Now I know for a fact that Coca Cola isn’t the only company in the world that uses that bottle design. Pepsi, Cokes biggest competitor, uses damn near the same bottle design for their product, yet design patent law says that the patented design can’t be used by anyone else for 14 years unless licensed. So did Pepsi steal from Coca Cola, or were they inspired by Coca Cola? Did they ask Coca Cola permission to use this design?

According to my research, they actually didn’t. They took the Coke bottle design, made design tweaks to it, and then released it as their own product. Apple did the same with the Macbook and the iPhone. Samsung did the same with the Galaxy S3 and Galaxy Tab 10.1. BMW did the same with Mercedes. This is the way it has always been, and is the way that it will/should always be in the future. But if companies can take an existing design patent, make minimal tweaks to it, and then release it as their own product, what good does the patent actually do?

Patents: A great idea, the cause of the problem, or not properly implemented?

If I INVENT the housing for a computer, shouldn’t I have the right to the design for it? If I spent years of work creating the design to house the hardware and technology inside a computer in order to make it consumer friendly, should I not be credited for that? What happens if Mr Bob comes around and makes my original computer design even better and more efficient than the original design I created? Should he have the right to patent a design that’s clearly based on my original patent? This is where it gets damn complicated, and in some cases, very expensive.

According to Thoughts To Paper, “a design patent gives you the right to protect the “ornamental design of a functional item” for 14 years. They allow you protect an items look, form, and structure, and prevent others from manufacturing or importing that design unless you sell or license those patent rights. A few examples of design patent categories include jewelry, clothing, furniture, a beverage container, or even a computer icon”.

Keep in mind that this doesn’t include functionality. If you created a modern looking phone, you created the look of the phone, not the phone itself. This is not only important to remember, but is something that makes the entire process that much more complicated.

That being said, you can patent an existing product design as long as the improvement is 1. novel and 2. non obvious. It’s also very important to consider that a design patent can be invalidated if the design has practical utility (ie..the shape of a gear). In my opinion, those last 2 sentences are the basis for why design patents have come into play so much recently. They are the “grey zone” that companies like Apple choose to attack from, and sadly for Android, they seem to get away with it.

Provided data:
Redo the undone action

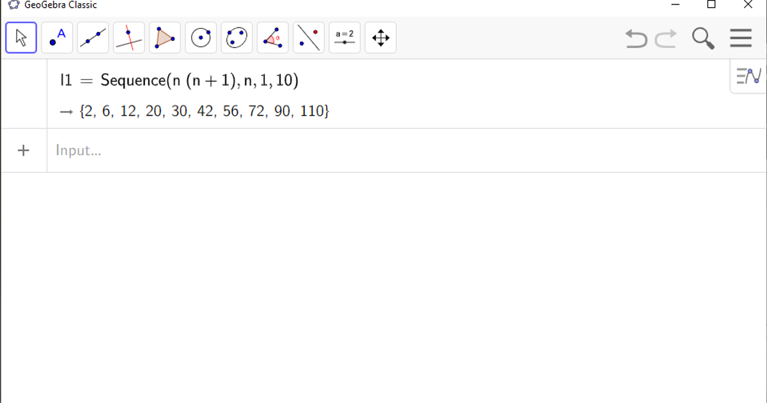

Requirement 1: According to the design patent text, how many years does a design patent protect a design?
Requirement 2: List every example of a design patent category named in the design patent text.
Requirement 3: Return the passage of the design patent text that starts at the words "Keep in mind" and stops after the words "away with it.", copied word for word.
The material has no connection to the design patent text.

Complete output 1: 14 years.

Complete output 2: Jewelry, clothing, furniture, a beverage container, and a computer icon.

Complete output 3:
Keep in mind that this doesn’t include functionality. If you created a modern looking phone, you created the look of the phone, not the phone itself. This is not only important to remember, but is something that makes the entire process that much more complicated.

That being said, you can patent an existing product design as long as the improvement is 1. novel and 2. non obvious. It’s also very important to consider that a design patent can be invalidated if the design has practical utility (ie..the shape of a gear). In my opinion, those last 2 sentences are the basis for why design patents have come into play so much recently. They are the “grey zone” that companies like Apple choose to attack from, and sadly for Android, they seem to get away with it.